- **COSA FARE**
Cita testualmente dal testo su sorveglianza e privacy tutto il tratto che va da "Vi è comunque" fino a "fondamentale nella questione." incluso.

Vi è comunque qualcosa di importante nel riconoscere questo, e cioè il fatto che la
centralità del concetto e della nozione di devianza, così come si è affermata, ha veicolato
il ricorso a quei meccanismi di controllo sociale, maggiormente visibili in quelle che
Goffman descrive come “Istituzioni totali”, che hanno, abbinandosi con le tecnologie
sempre più avanzate, determinato un cruciale mutamento della visibilità a cui tutti i
soggetti, potere incluso, sono esposti. Questo è il nodo che ci porterà a parlare
direttamente dell’aspetto dei media e del loro ruolo fondamentale nella questione.
L’incredibile incremento tecnologico, e mediatico, che si è avuto nell’ultimo secolo, ma
è comunque una rivoluzione partita già da Gutemberg, unito all’affermarsi di dispositivi
e strumenti del controllo sociale, che rispondono ad esigenze di inquadramento della
devianza, hanno mutato il modo stesso in cui oggi siamo tutti inseriti nella società,
determinando nuove e impensabili modalità di sorveglianza, grazie alle quali non è più
così assurdo pensare alla metafora dell’uomo di vetro.
In particolare con i nuovi media questa ‘rivoluzione’ questo mutamento della nostra
visibilità nei confronti degli altri, e della società, si fa ancor più notevole. Arriviamo così
dritti al problema posto dalle nuove tecnologie che offrono possibilità incredibili dal lato
dell’interazione, della velocità, della convergenza, ma altrettanto incredibili sono le loro
potenzialità di sorveglianza. In questo modo, la nostra visibilità è mutata e muta ancora, e
assistiamo ad un vero e proprio dissolvimento dei tradizionali confini fra sfera pubblica e
sfera privata delle nostre vite.
Si arriverà così a parlare di quello che è un argomento davvero attuale, e che si sta
sempre più definendo come il contrappeso all’incremento delle tecnologie di
sorveglianza. Ovvero la privacy. Importante sia come diritto che come concetto. Sulla
privacy il dibattito è fortemente acceso, e non tutti gli autori sono spesso disposti a farne
il proprio cavallo di battaglia, anzi vi è chi, come Lyon, sostiene che la privacy sia
anch’essa strumento del controllo sociale in quanto, seppur valore di riferimento
importante, si situa all’interno degli strumenti di reazioni funzionali al sistema della
sorveglianza stessa, e quindi di fatto è incapace di un vero mutamento. Certo è che la
privacy rappresenta oggi il valore di riferimento, se non per una lotta serrata
all’affermarsi delle tecnologie di sorveglianza, lotta a nostro avviso davvero impari,
quantomeno per quei diritti che fanno capo alla persona umana, al cittadino,
all’inviolabilità e al rispetto del proprio sé, fisico e sociale, come sottolinea molto bene
l’opera di Stefano Rodotà. Chiaramente fenomeni come Echelon, di cui ne diamo breve
descrizione al capitolo tre, ci mostrano come le tendenze che portano verso una società
sempre più sorvegliata siano davvero difficili da frenare, e di come, anche nel campo
dell’affermazione del diritto di privacy ancora ci sia molto da fare. I prossimi anni, in
questo senso, risulteranno cruciali.

[Dati di ancoraggio a coordinate in pixel]
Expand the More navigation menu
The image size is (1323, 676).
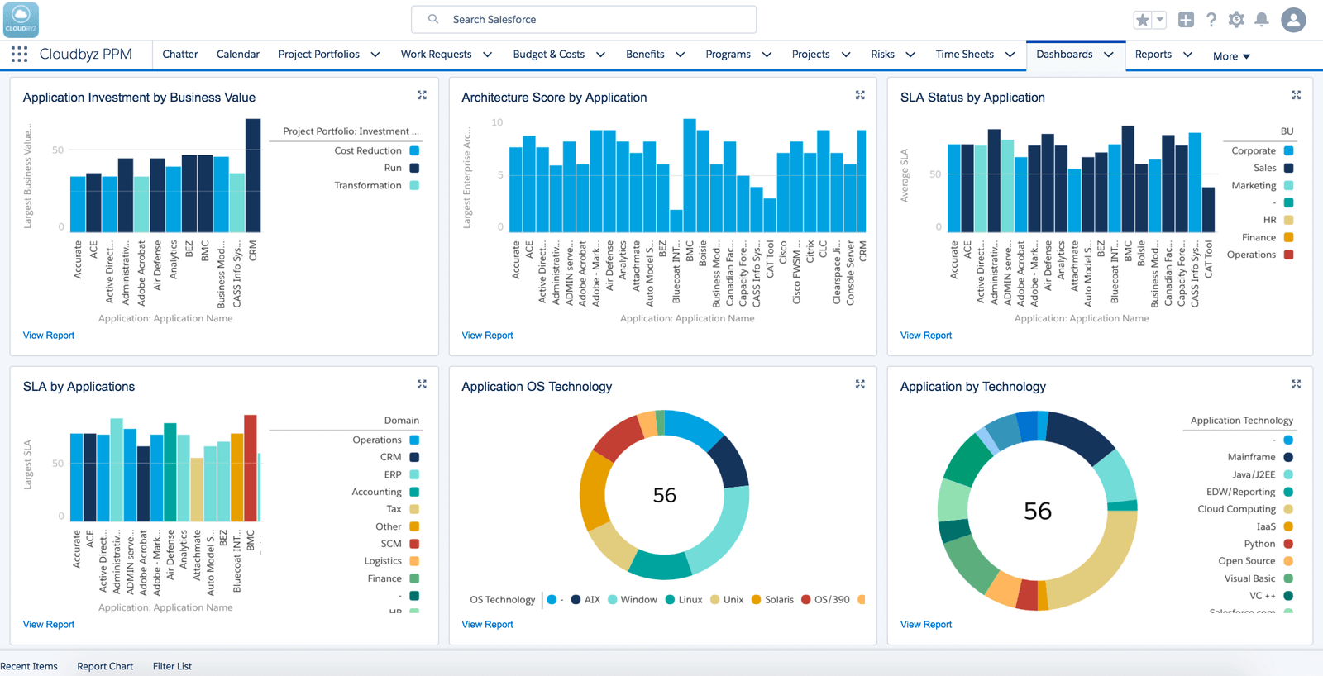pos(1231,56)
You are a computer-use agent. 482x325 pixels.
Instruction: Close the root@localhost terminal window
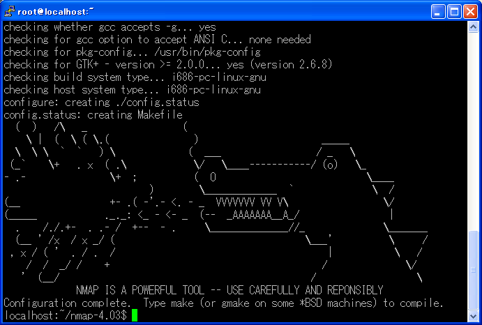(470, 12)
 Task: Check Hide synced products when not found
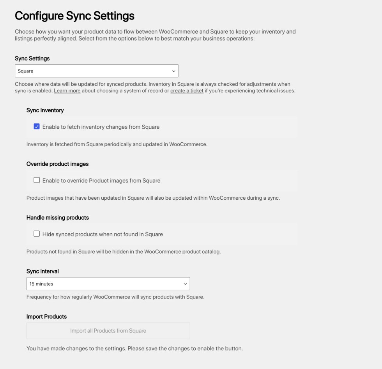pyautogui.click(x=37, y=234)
* * *
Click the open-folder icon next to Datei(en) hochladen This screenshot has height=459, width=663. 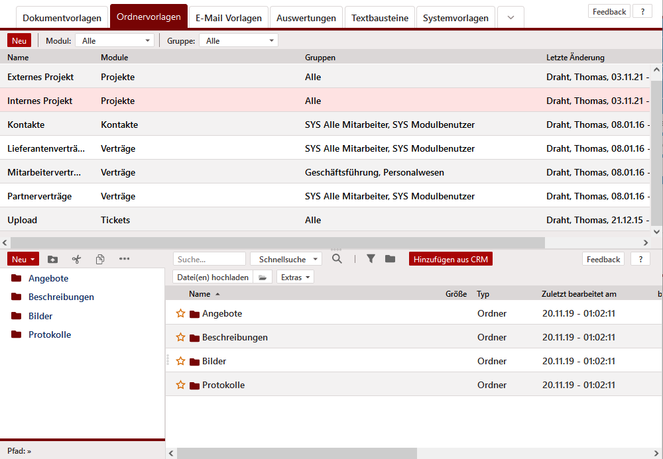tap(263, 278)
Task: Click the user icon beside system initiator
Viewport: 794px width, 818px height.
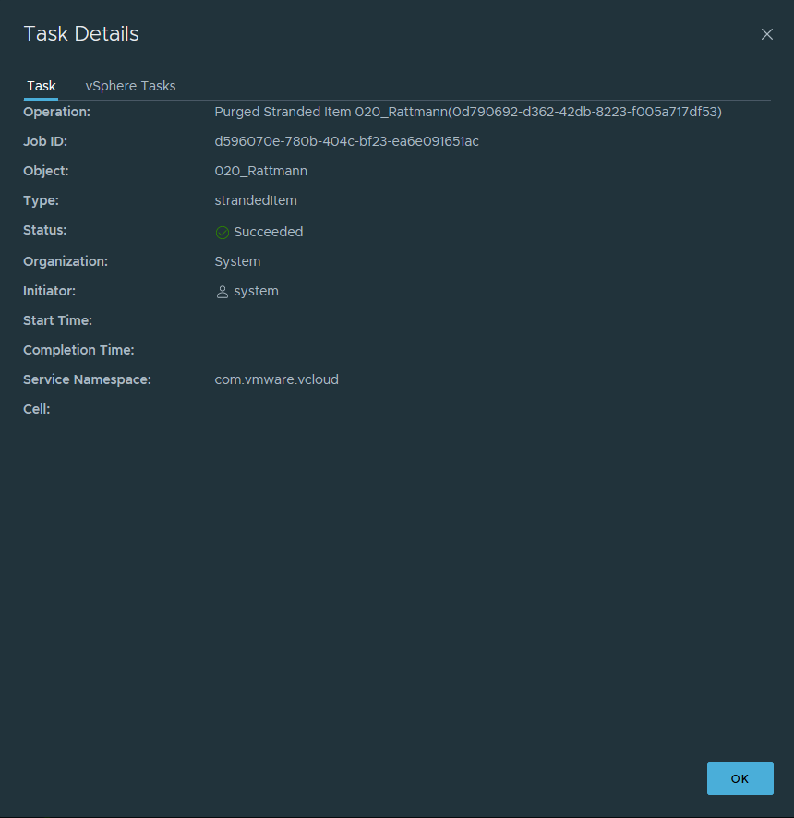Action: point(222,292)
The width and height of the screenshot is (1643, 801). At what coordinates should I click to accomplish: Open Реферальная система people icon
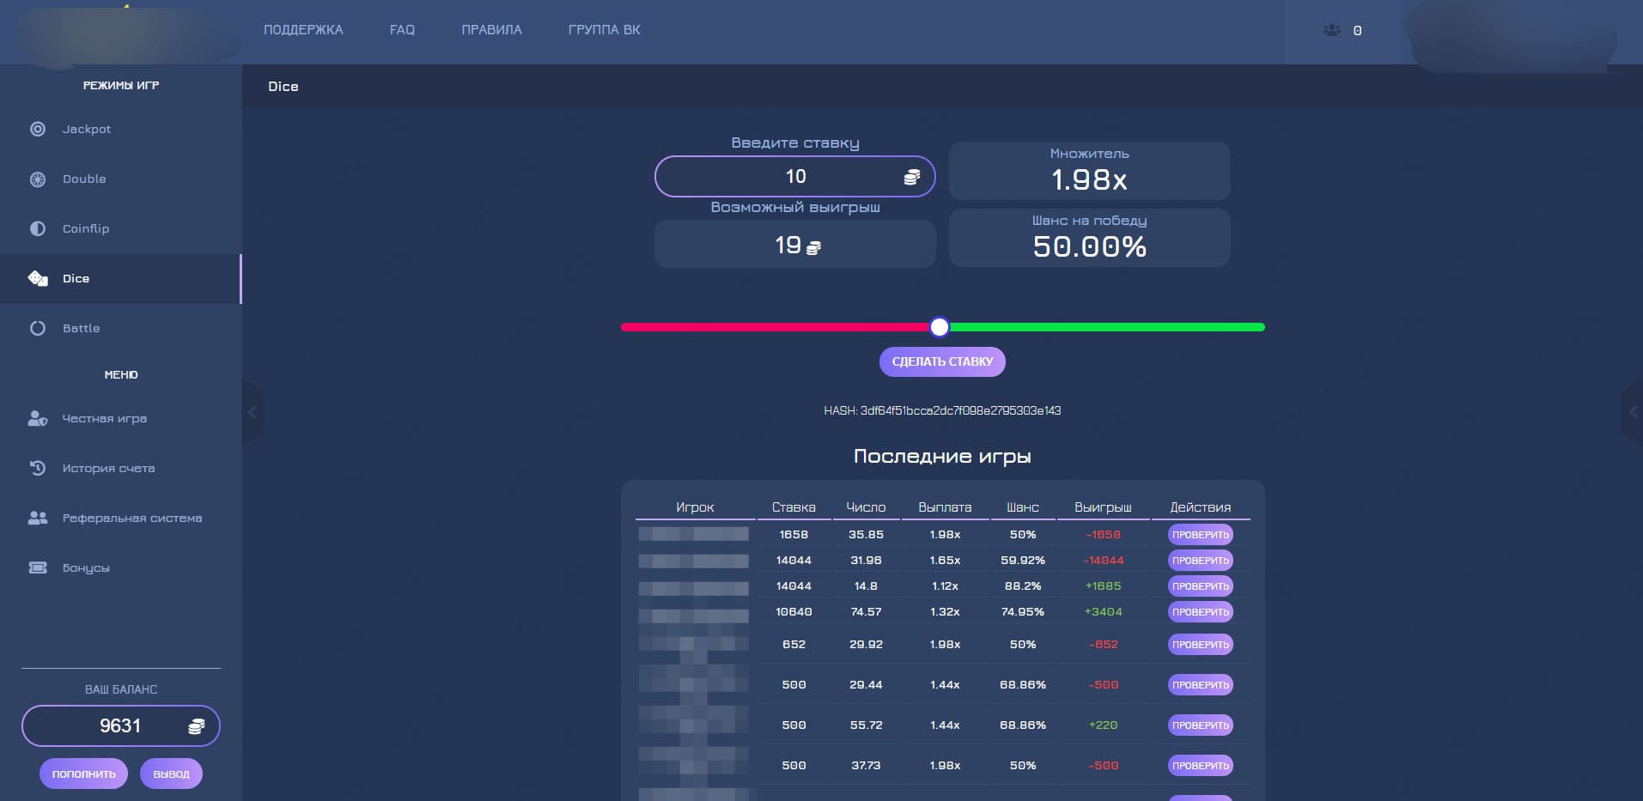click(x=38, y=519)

- **SOLUZIONE**
Vi è comunque qualcosa di importante nel riconoscere questo, e cioè il fatto che la
centralità del concetto e della nozione di devianza, così come si è affermata, ha veicolato
il ricorso a quei meccanismi di controllo sociale, maggiormente visibili in quelle che
Goffman descrive come “Istituzioni totali”, che hanno, abbinandosi con le tecnologie
sempre più avanzate, determinato un cruciale mutamento della visibilità a cui tutti i
soggetti, potere incluso, sono esposti. Questo è il nodo che ci porterà a parlare
direttamente dell’aspetto dei media e del loro ruolo fondamentale nella questione.